But probably a simple solution would be, if i could get a statical linked version with glibc <=2.11.1 of "rsync". Or is there a way, to prepare another libpath for rsync before the test?
Comment by Allan McRae (Allan) - Monday, 14 June 2010, 06:49 GMT
I guess you could probably just put the old /lib/libc.so.6 in a folder and use something like "LD_LIBRARY_PATH=/path/to/old/lib rsync" to do your rsync.
Comment by Manfred Miederer (LessWire) - Monday, 14 June 2010, 18:34 GMT
thanks, your recommendation for setting another libpath works but was not needed:

2.12-2.2 runs !!!

I used "pacman -U ..." and i had to delete "/etc/ld.so.cache" first to get it installed.
Comment by Manfred Miederer (LessWire) - Monday, 14 June 2010, 18:44 GMT
In addition i installed "binutils-2.20.1-3" which depend on glibc>=2.12-1. It works.
Comment by Allan McRae (Allan) - Tuesday, 15 June 2010, 05:14 GMT
That confirms that it is not a gcc-4.5 issue but rather a glibc issue.

Next:
http://dev.archlinux.org/~allan/glibc-2.12-2.3-i686.pkg.tar.xz
(glibc-c60bce2c)
Comment by webnull (webnull) - Tuesday, 15 June 2010, 20:26 GMT Comment by Manfred Miederer (LessWire) - Tuesday, 15 June 2010, 20:50 GMT
What code should someone write in C to get valid machinecode on the one and invalid on the other hand ?
I guess the code is not too cpu specific and i think the compiler (gcc 4.5) stays under suspicion furthermore ;-)


Yes, 2.12-2.3 runs !
Comment by Allan McRae (Allan) - Tuesday, 15 June 2010, 23:39 GMT
Nah... this still a glibc bug. webnulls bug is something stupid on his system...
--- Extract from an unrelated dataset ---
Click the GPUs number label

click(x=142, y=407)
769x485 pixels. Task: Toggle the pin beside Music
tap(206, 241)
Comment by Manfred Miederer (LessWire) - Wednesday, 16 June 2010, 00:36 GMT
again:
2.12-2.3 works (i did edit last comment. so maybe this was overlooked)
Comment by Allan McRae (Allan) - Wednesday, 16 June 2010, 04:05 GMT Comment by Manfred Miederer (LessWire) - Wednesday, 16 June 2010, 13:30 GMT

2.12-2.4 doesn't work, it's the same behaviour as the upgrade in origin.

Arrrgh! I can set LD_LIBRARY_PATH, but rsync doesn't follow --> invalid opcode :(
Comment by Allan McRae (Allan) - Wednesday, 16 June 2010, 14:20 GMT
Hmm... I was sure that the LD_LIBRARY_PATH would work... The "good news" is that each test from now on is 50/50 at working and there are probably going to be fewer steps to track the breakage given there is a lot of sparc specific changes in the time period that the bug has been located to.

Next:
http://dev.archlinux.org/~allan/glibc-2.12-2.5-i686.pkg.tar.xz
(glibc-2fe000df)

Comment by Manfred Miederer (LessWire) - Wednesday, 16 June 2010, 16:07 GMT
LD_LIBRARY_PATH works normally fine, but no chance there. I also changed all standard paths without success. The only working cmd is "cd".
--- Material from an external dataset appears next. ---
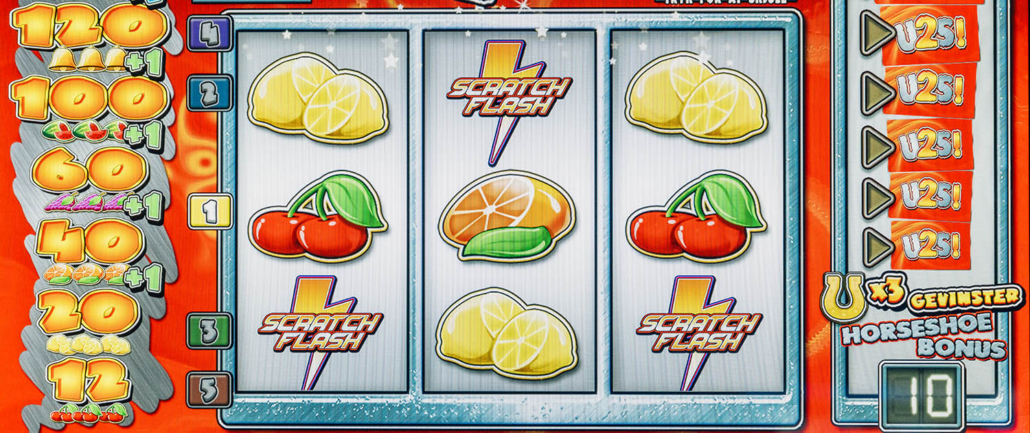The height and width of the screenshot is (433, 1030).
Task: Click the Scratch Flash symbol on right reel
Action: (699, 332)
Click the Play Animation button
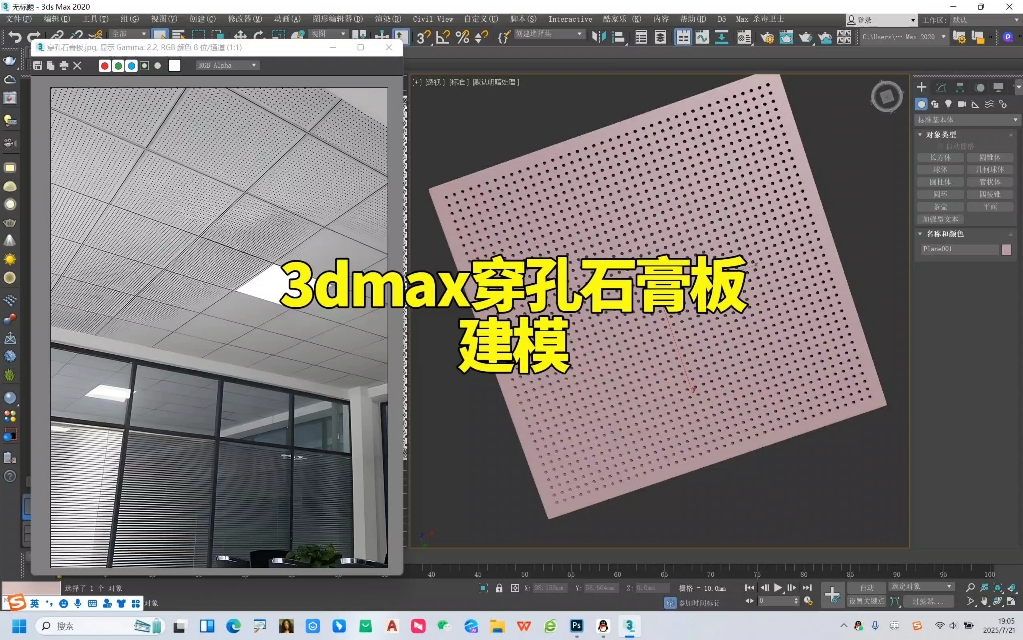 click(777, 588)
50/50? I have to look to make things easier so i can work in a ssh shell only. I think a chroot environment could be fine. what do you think?

Back to the topic:
Just for a try i restored only libc-2.11.90.so (from 2.12-2.3), but that doesn't help.

Restored all from 2.12-2.3 now and installed 2.12-2.5 and it doesn't work.
Comment by Allan McRae (Allan) - Wednesday, 16 June 2010, 23:51 GMT
Ah... if restoring only lib-2.11.90 does not work, then you are going to need more libraries in the folder pointed to with LD_LIBRARY_PATH. I think a chroot should expose the issue. You have a working and non-working glibc, so there is only one way to find out...
Comment by Allan McRae (Allan) - Thursday, 17 June 2010, 00:21 GMT
Next:
http://dev.archlinux.org/~allan/glibc-2.12-2.6-i686.pkg.tar.xz
(glibc-741895aa)

I think I see the relevant change... if I am correct, then this package should work.
Comment by Manfred Miederer (LessWire) - Thursday, 17 June 2010, 00:46 GMT

... and you are correct - 2.12-2.6 works.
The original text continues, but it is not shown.